Many of the leaders involved in this effort are well-known Christian conservative icons, including “Christian Zionist” and former presidential candidate Gary Bauer and Liberty Counsel’s Mat Staver, an activist famous for his over-the-top attacks on the gay community.
The group has engaged in clashes with libertarian-leaning GOP leaders, particularly Norquist. That is not to say the group is not well connected with well-heeled interest groups.
The board of the Council for National Policy, the Conservative Action Project’s sponsor, features Michael Grebe, an influential Republican lawyer who leads the Bradley Foundation — a GOP money machine with close ties to Republican National Committee chair Reince Priebus and Gov. Scott Walker.
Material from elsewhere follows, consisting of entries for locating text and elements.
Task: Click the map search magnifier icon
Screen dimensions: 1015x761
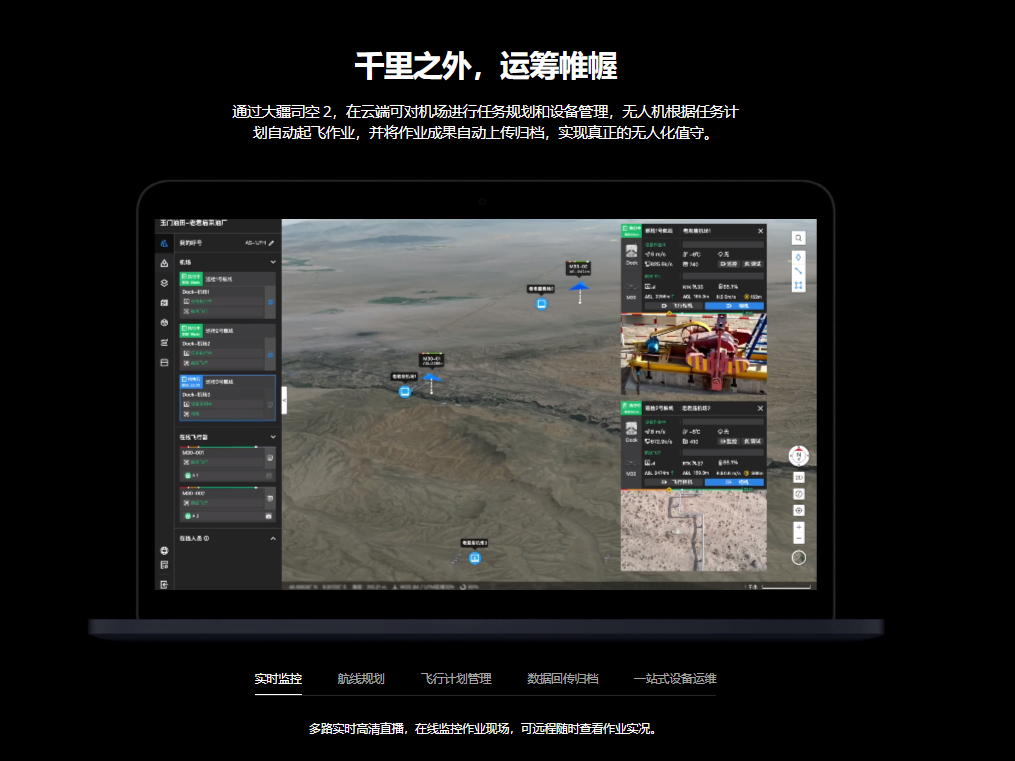Action: [798, 238]
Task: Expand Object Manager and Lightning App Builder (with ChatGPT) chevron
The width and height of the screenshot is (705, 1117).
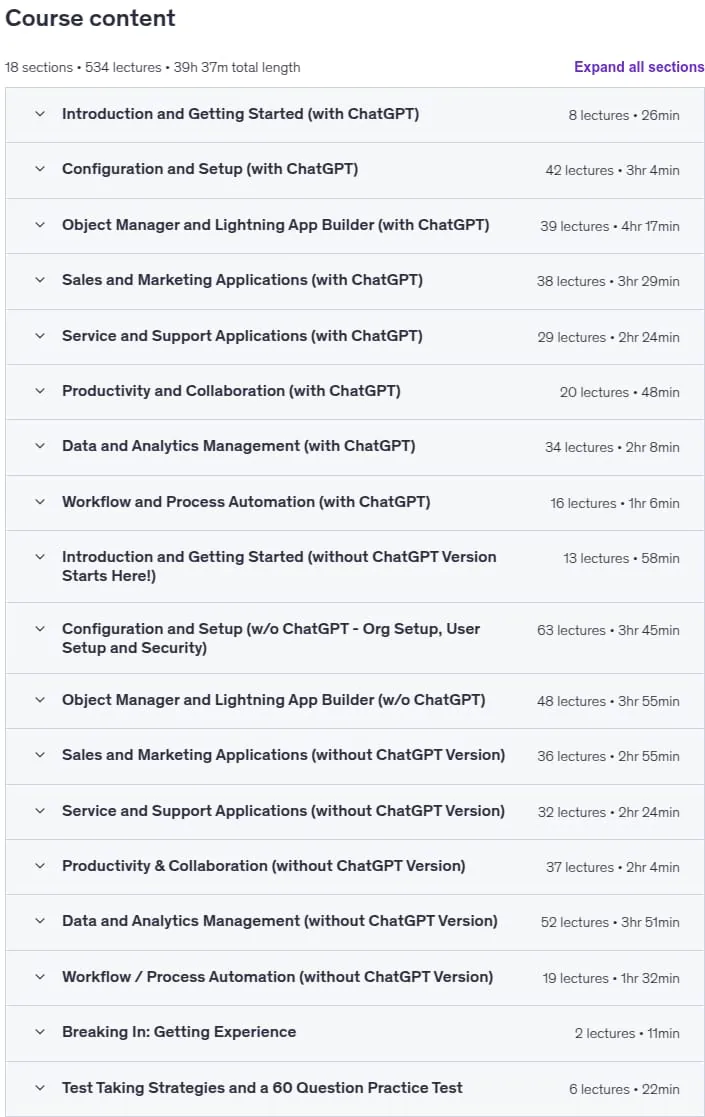Action: pos(41,224)
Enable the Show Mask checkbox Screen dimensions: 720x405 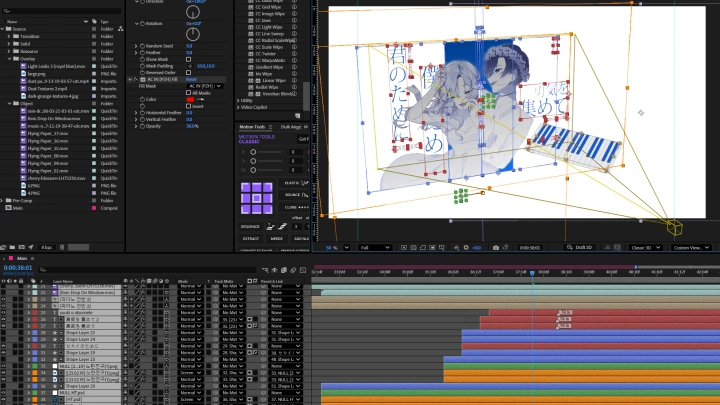tap(188, 59)
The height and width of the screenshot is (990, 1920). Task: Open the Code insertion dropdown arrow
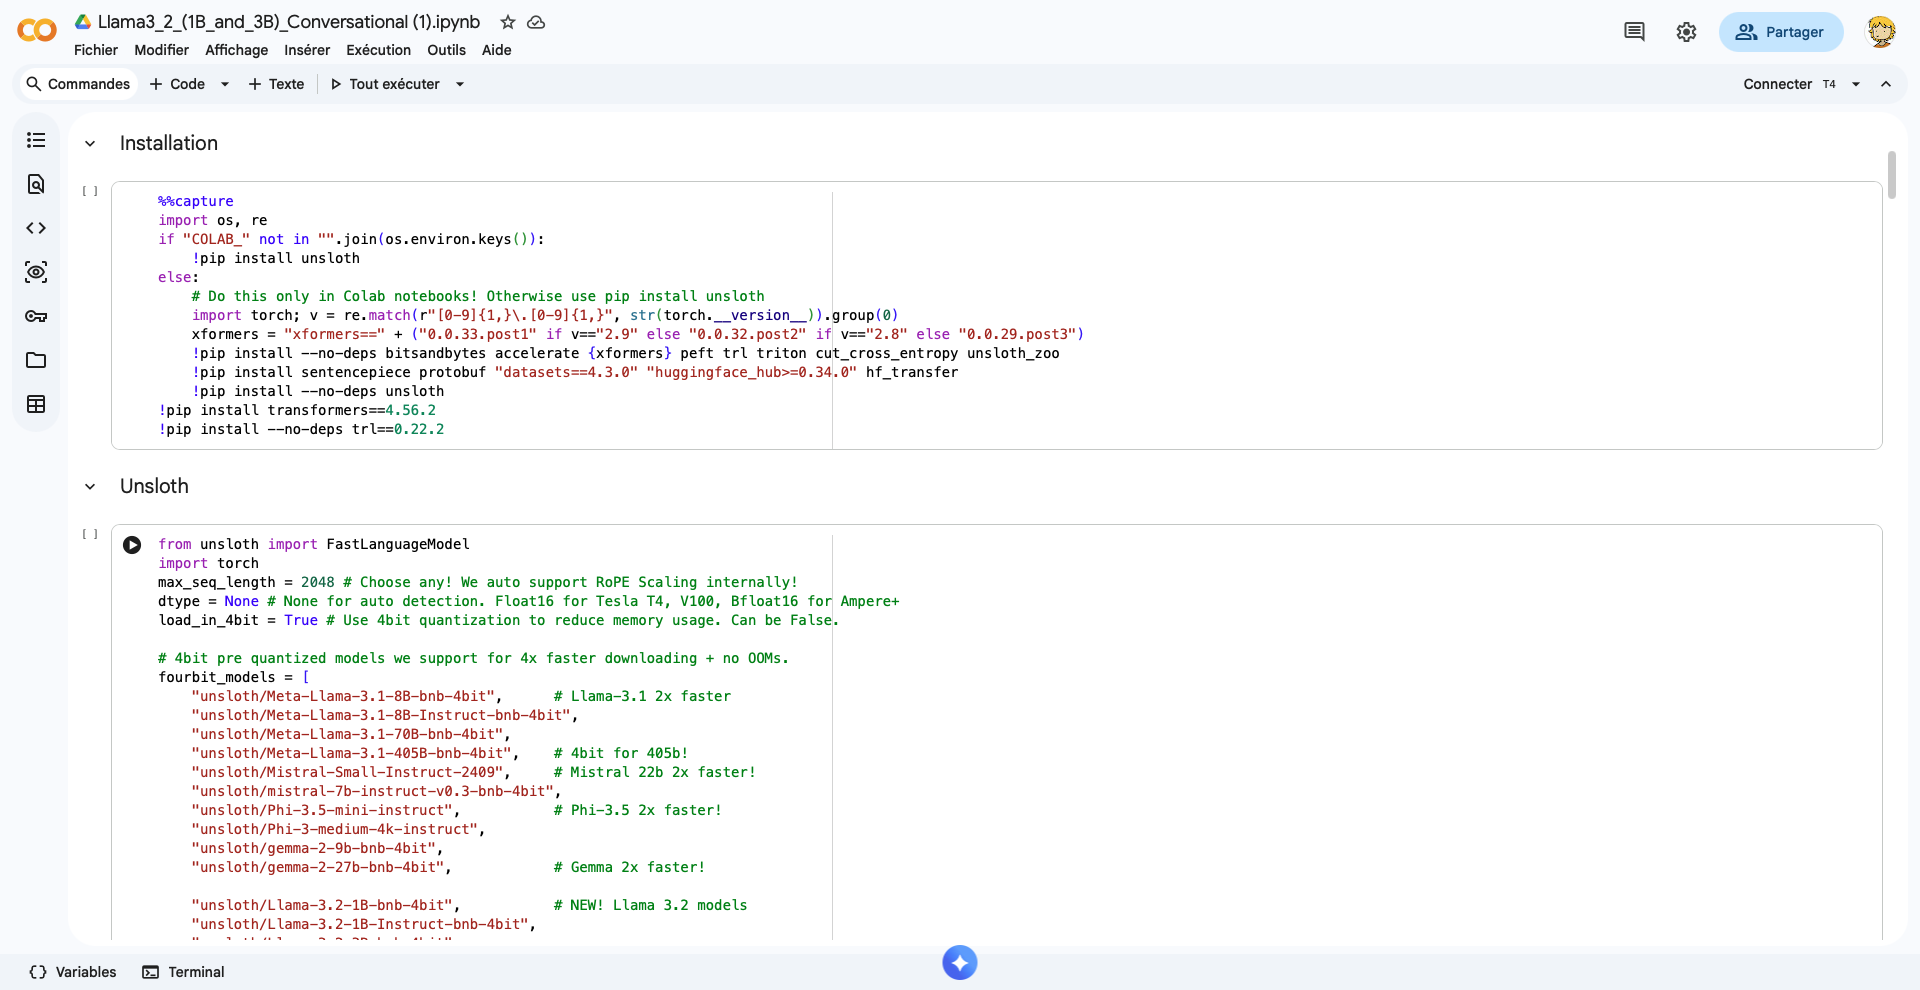tap(224, 84)
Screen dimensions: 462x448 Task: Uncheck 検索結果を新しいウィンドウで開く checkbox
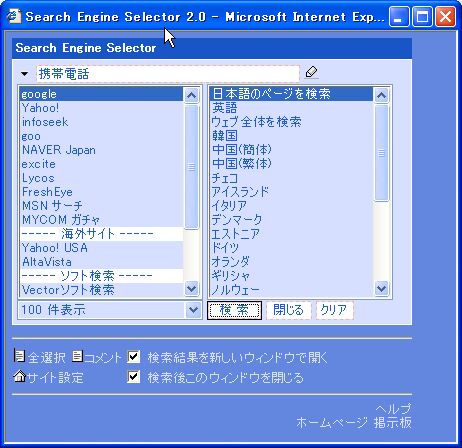point(134,357)
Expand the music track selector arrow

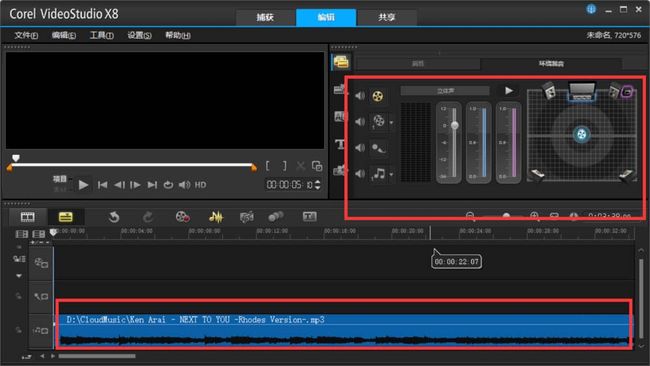pos(391,175)
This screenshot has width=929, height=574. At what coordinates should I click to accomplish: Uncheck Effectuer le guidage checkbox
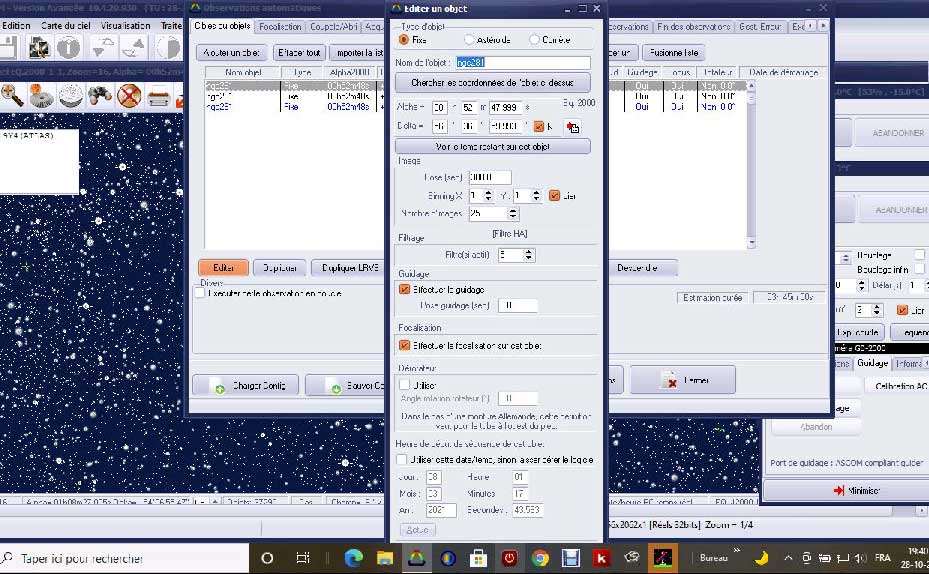coord(405,289)
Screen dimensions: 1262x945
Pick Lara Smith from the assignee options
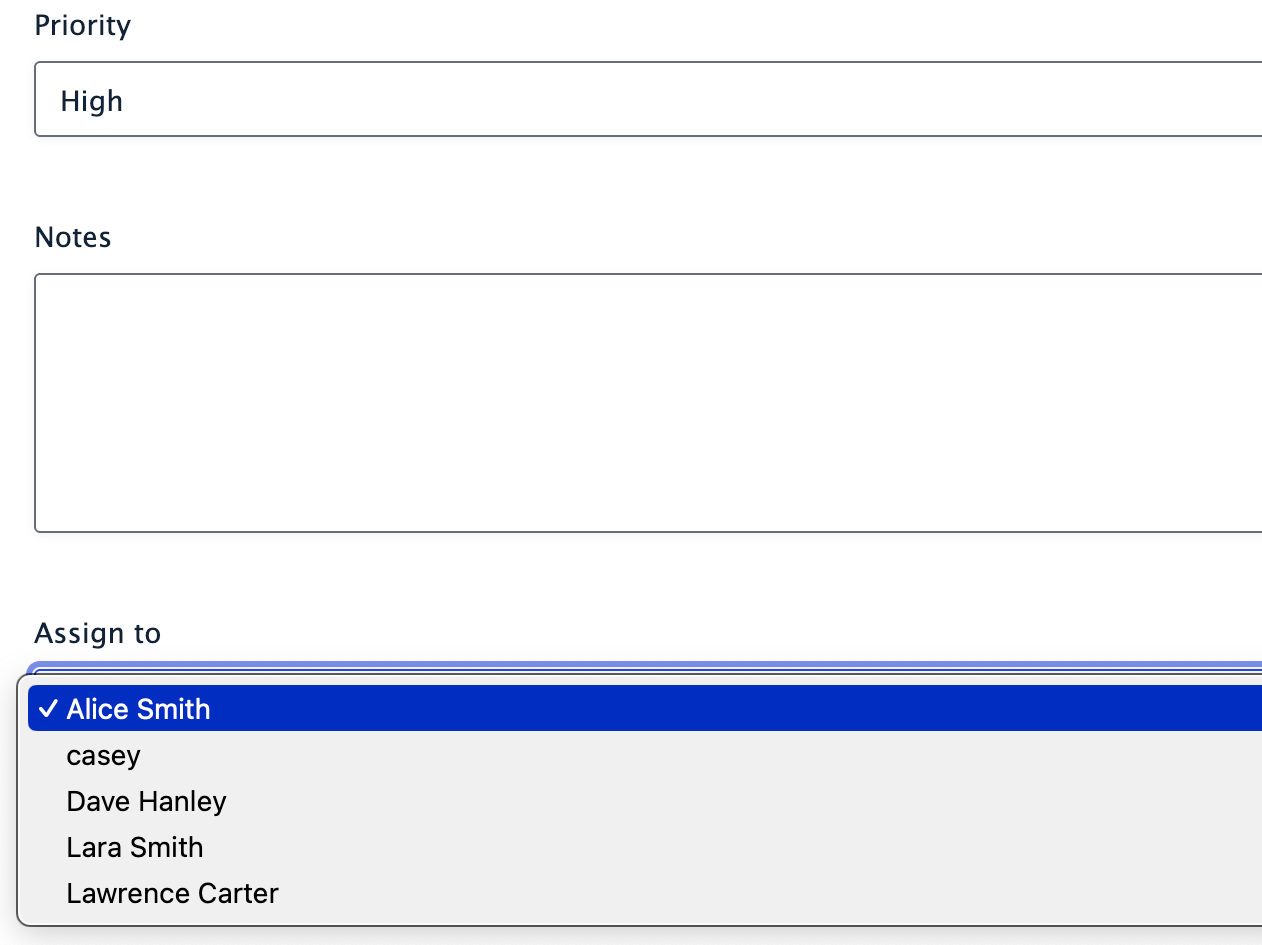135,846
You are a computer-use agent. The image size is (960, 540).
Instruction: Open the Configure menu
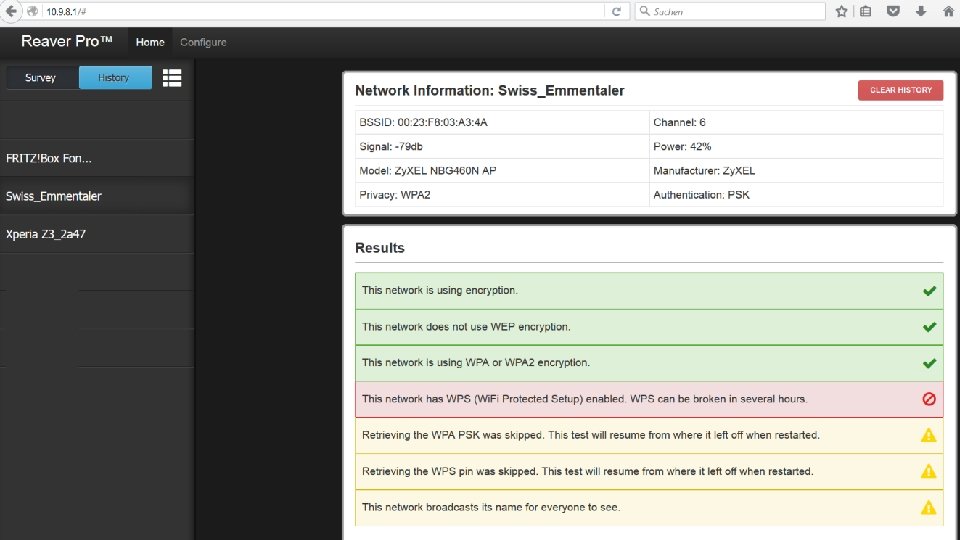tap(203, 42)
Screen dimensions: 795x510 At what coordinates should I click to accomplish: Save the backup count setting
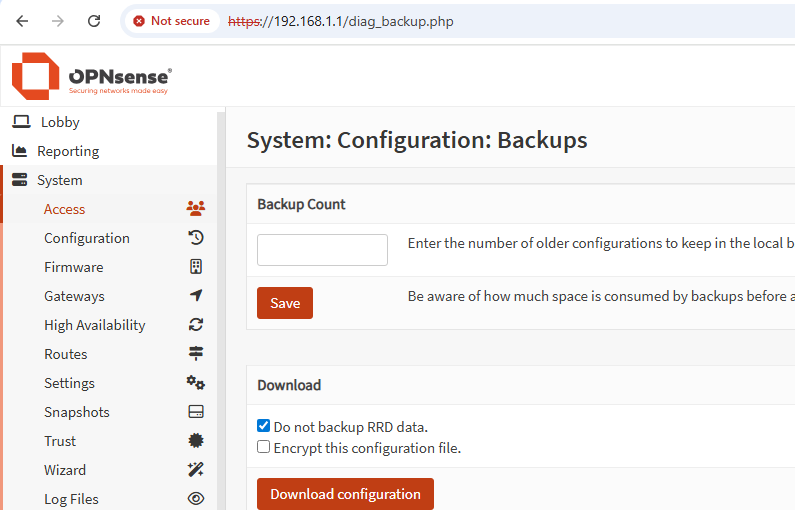pos(285,303)
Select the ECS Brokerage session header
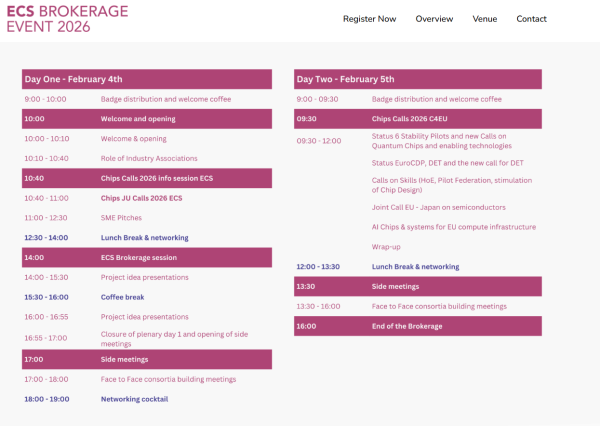Image resolution: width=600 pixels, height=426 pixels. coord(138,257)
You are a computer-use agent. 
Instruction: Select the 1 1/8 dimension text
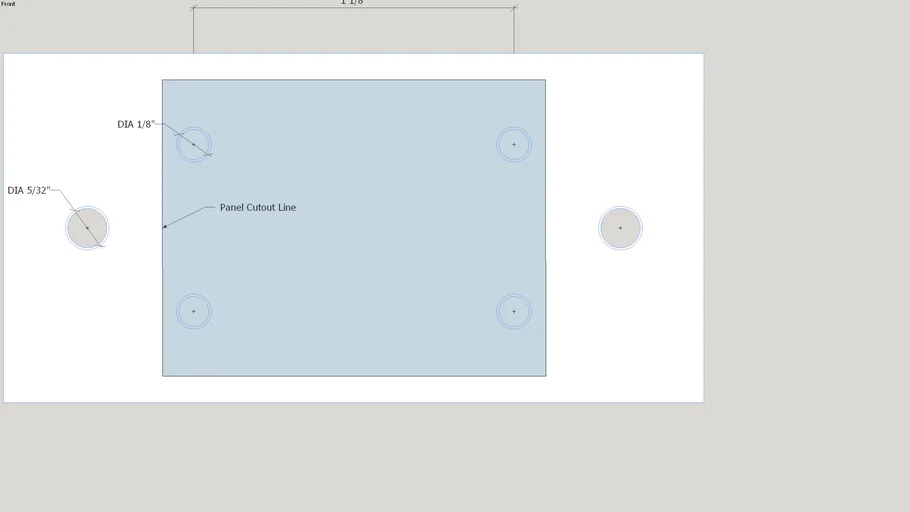pyautogui.click(x=352, y=3)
The Heritage Foundation’s Ed Meese and Becky Norton Dunlop, both well-respected among mainstream Republicans, are said to be prime players in the effort.
Kevin Gentry, a key employee of Koch Industries’s lobbying subsidiary Koch Public Sector, has served on the board of CNP. Gentry now helped to run the new $250 million fund for conservative advocacy groups called Freedom Partners and manages the twice-annual secret gatherings for Charles Koch’s cohorts. (It was at a CNP gathering that Charles Koch once compared himself to the theologian Martin Luther.)
One CNP official has a surprising connection to President Obama and the shutdown. Since 2009, a consultant named Patrick Pizzella has helped to ensure that the Conservative Action Project achieves its goals. For a fee of $133,333, he’s been the highest paid full-time employee since 2009, when the effort began.
In August of this year, President Obama nominated Pizzella to be a member of the Federal Labor Relations Authority. The FLRA acts as a miniature National Labor Relations Board for federal workers, helping to arbitrate disputes between federal employees and labor unions. Two months later, 800,000 federal employees now find themselves at home because of Pizzella’s political project.